Guido swayed slightly, before he managed to push himself upright. "See?" He turned to the two men. Then he closed his eyes, face turning serious when he opened them again. His eyes burned into Alessandro's. "I'm dying and there is nothing," he straightened his back, "you can do to stop it."

Alessandro opened his mouth.

"No," Guido cut him off. "You can't save me. You can't save everyone. So don't waste time trying."

The blond shifted, the angry shout he had swallowed down bubbling in his chest, pushing against his heart. He clenched his fists. Then he lowered his head.

"Good," Guido smiled. "I have good news too, Urbino and Verona won't join their cause — they are Ghibelline, Genoa is Guelph."

Giacinto snorted. "Is that a bad excuse or are politics these days that petty?

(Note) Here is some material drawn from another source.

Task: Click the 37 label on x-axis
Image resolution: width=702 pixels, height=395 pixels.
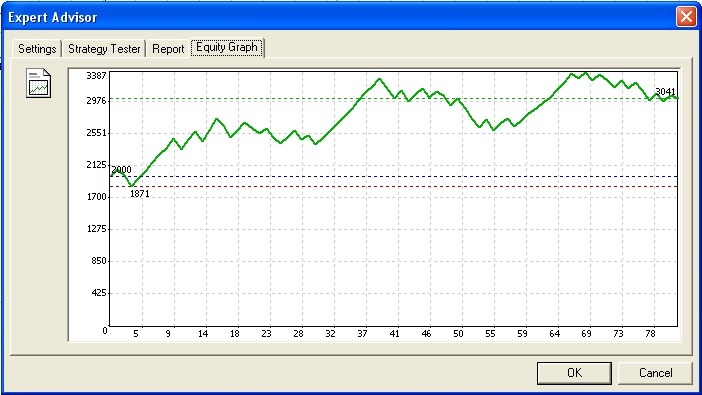Action: (362, 334)
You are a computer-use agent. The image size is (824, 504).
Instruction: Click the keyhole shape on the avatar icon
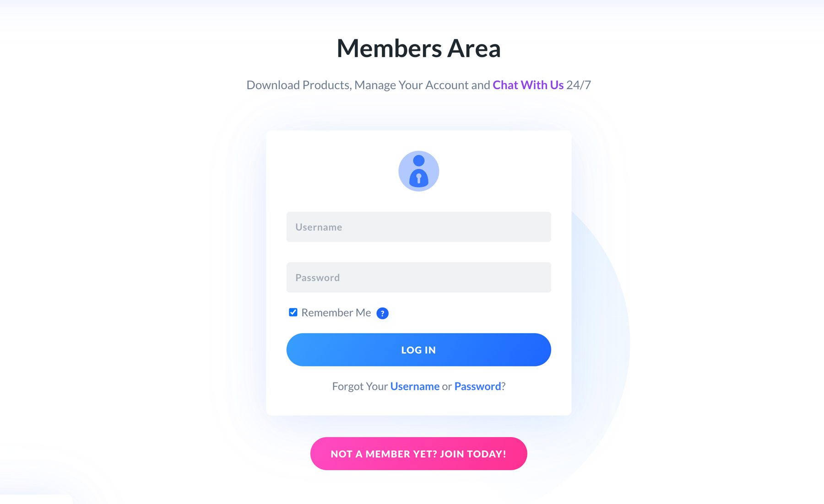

Who cares about whether they favor the pope or the emperor when it's a war against Venice?" The man throw his knife in the air, watching it spin, and caught it easily. "And, honestly, the emperor is a douche and the pope is too busy with picking sides in some French succession crisis to even look at Italy."

"Giacinto!" Alessandro hissed, shaking his head, "You can't call the emperor a douche."

"As you can see I can." He crossed his arms. "But, maybe, I shouldn't."

Alessandro sighed. "Finally—"

"For accuracy's sake, I should call him an incompetent douche."

"Really," Alessandro dragged a hand over his face. "Half of Italy is planning a war against the city you live in and this is what you come up with?"

Giacinto grinned like the cat that caught the canary – sharp teeth showing and eyes glinting mischievously. He seemed very pleased with himself.

"They're doing a little more than just – "

"The emperor? The Germans call him 'the lazy', and you can't argue with German logic. I don't make the rules," he smiled innocently, "And the pope? That's right, he's also trying not to get stabbed by his own cardinals." The Greek deadpanned. "Anyways, there's no reason for the cities to care who's Guelph and who's Ghibelline, because this war is only about Venice."

"You're forgetting it's not the cities negotiating, but families. It's nothing official, just a nobility trying to gain support. They wrote the Montefeltro family and got a reply stating they would not waste ink, paper – or soldiers for that matter – on 'those bastard Guelphs'. Antonio della Scala of Verona was a little more polite, but essentially said no as well." The boy spoke up, a soft chuckle in his voice, blue eyes watching their banter with an amused twinkle.

Giacinto scrunched up his nose – a habit when he was irritated, Alessandro had noticed. "Why do you sound like you have more bad news?"

"The Visconti are very interested in a very defeated Venice."

"Milano as well? Padua, Genoa, Milano and the Ottoman Empire against Venice – that's what I call a fair fight," the Greek examined his knife.

"Well, we can count on both Urbino and Verona not siding with Genoa, but – "

" – but that doesn't mean they will aid Venice." Giacinto huffed, blew a strand of unruly black hair out of his face. He started spinning his knife. The slowly turning blade caught the flickering candle light – the orange glow in the iron made it appear like a doorway to hell.

The metal winked teasingly at Alessandro with every spin. Spin – wink – spin – wink – spin ...

"What about Florence?" The commissar spoke up, eyes still following the twirling blade.